Fenomena Kotak Kosong di Kaltim, PAM-KT: Kekuasaan Yang Kental Dengan Pragmatisme Dan Manipulasi

KALTIM, Panrita Post - Sejak Pemilihan Kepala Daerah (Pilkada) serentak dilaksanakan di 2015, 2017, 2018, hingga 2020, tren pasangan calon tunggal melawan kotak kosong di daerah kian meningkat. Di Pilkada 2020, ada 25 pasangan calon tunggal bersaing melawan kotak kosong. Jika merujuk pada tren dari 2015, bisa diprediksi pada pilkada serentak 2024 jumlahnya cenderung akan naik.
Tren ini mengindikasikan adanya masalah serius dalam proses pencalonan dan partisipasi politik. Di beberapa kasus, partai politik tampak lebih memilih mendukung satu calon yang kuat daripada membuka kesempatan bagi calon-calon lain yang mungkin memiliki potensi. Hal ini disebabkan oleh berbagai faktor, termasuk biaya politik yang tinggi dan keengganan partai untuk mengambil risiko.

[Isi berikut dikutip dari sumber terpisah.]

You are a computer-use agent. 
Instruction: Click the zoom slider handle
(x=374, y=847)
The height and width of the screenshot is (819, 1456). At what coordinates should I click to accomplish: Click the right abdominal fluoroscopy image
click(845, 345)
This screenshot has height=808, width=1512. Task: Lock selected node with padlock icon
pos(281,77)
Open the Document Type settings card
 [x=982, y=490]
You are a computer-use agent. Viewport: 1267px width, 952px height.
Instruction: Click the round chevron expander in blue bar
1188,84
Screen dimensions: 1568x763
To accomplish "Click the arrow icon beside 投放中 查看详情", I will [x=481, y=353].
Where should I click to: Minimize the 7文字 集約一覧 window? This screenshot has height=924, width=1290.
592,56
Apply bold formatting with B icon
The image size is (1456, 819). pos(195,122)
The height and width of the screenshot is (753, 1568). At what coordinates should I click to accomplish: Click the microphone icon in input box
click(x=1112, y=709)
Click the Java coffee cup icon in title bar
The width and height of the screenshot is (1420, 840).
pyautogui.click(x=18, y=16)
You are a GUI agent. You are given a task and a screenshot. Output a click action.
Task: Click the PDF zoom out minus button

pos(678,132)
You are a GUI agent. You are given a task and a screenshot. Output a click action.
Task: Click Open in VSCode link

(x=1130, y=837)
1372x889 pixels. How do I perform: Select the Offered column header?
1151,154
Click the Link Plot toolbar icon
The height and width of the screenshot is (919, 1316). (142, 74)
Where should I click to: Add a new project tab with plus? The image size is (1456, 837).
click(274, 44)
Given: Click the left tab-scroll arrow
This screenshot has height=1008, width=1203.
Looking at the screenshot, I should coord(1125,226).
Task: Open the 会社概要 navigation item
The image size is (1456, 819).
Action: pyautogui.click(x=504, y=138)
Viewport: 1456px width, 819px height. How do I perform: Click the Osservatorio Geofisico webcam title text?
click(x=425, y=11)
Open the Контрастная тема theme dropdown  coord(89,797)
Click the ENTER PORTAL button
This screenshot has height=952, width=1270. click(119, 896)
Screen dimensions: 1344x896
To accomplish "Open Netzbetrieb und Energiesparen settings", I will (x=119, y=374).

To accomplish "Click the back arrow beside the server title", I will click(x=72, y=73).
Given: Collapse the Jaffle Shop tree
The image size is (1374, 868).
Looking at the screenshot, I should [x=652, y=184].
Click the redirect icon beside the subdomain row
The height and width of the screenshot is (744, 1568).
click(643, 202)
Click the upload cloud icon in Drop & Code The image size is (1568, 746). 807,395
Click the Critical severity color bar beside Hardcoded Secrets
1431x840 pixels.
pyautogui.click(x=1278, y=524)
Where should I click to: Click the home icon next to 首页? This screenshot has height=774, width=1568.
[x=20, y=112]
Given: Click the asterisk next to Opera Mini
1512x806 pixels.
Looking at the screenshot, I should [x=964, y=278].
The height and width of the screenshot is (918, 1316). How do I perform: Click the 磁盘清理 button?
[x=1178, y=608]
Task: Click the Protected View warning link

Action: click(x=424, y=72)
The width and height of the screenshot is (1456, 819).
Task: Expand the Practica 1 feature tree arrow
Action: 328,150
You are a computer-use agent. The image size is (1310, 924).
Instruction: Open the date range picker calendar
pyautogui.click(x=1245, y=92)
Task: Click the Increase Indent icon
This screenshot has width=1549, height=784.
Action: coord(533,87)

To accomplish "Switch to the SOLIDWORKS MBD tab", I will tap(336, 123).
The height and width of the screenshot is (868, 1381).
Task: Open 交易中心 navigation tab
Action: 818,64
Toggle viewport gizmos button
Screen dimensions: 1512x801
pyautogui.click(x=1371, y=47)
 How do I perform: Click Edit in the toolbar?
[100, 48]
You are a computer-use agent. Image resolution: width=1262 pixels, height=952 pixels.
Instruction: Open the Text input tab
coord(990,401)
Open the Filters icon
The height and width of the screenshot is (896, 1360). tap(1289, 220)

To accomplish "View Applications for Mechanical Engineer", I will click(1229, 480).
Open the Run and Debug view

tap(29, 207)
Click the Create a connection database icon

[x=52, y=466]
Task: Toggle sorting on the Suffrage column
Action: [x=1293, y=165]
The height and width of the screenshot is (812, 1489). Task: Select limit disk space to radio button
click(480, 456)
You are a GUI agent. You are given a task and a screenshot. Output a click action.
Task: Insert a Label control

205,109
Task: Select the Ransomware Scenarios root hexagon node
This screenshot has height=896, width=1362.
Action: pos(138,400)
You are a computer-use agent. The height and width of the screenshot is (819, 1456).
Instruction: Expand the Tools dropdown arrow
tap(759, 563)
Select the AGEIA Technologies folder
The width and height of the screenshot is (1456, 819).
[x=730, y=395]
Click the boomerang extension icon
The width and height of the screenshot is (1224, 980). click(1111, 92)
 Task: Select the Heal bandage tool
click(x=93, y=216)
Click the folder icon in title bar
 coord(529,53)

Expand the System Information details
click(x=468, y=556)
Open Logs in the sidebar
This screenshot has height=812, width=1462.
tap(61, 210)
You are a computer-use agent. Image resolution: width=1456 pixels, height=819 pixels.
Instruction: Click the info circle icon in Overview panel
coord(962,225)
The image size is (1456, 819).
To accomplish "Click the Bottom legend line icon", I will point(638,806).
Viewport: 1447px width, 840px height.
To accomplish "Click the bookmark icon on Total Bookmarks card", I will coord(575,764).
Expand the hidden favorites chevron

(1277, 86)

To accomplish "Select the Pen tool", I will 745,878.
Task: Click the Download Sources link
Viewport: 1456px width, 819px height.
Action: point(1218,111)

Fenomena kotak kosong ini mencerminkan kegagalan sistem demokrasi kita yang sejatinya menghadirkan pilihan beragam bagi masyarakat dalam pemilihan umum. Demokrasi mestinya dipahami bukan hanya sebagai prosedur, melainkan sebuah sistem yang menjamin adanya kompetisi yang sehat dan adil.
Fenomena dan isu pasangan tunggal santer menjadi perbincangan masyarkat akhir-akhir ini, seperti halnya dengan daerah lain Pemilihan Kepala Daerah (Pilkada) di Provinsi Kalimantan Timur (Kaltim) pun berhembus isu calon tunggal atau kotak kosong pada Pilkada 2024.
Perkembangan isu kotak kosong pada Pilkada Kaltim yang terus menyeruak mendapat atensi dari berbagai kalangan,salah satu diantaranya Perkumpulan Aspirasi Masyarakat Kaltim (PAM-KT).
Ketua Umum PAM Kaltim, Erly Sopiansyah mengungkapkan kekhawatirannya, seperti yang dilansir melalui Tribunkaltim.co.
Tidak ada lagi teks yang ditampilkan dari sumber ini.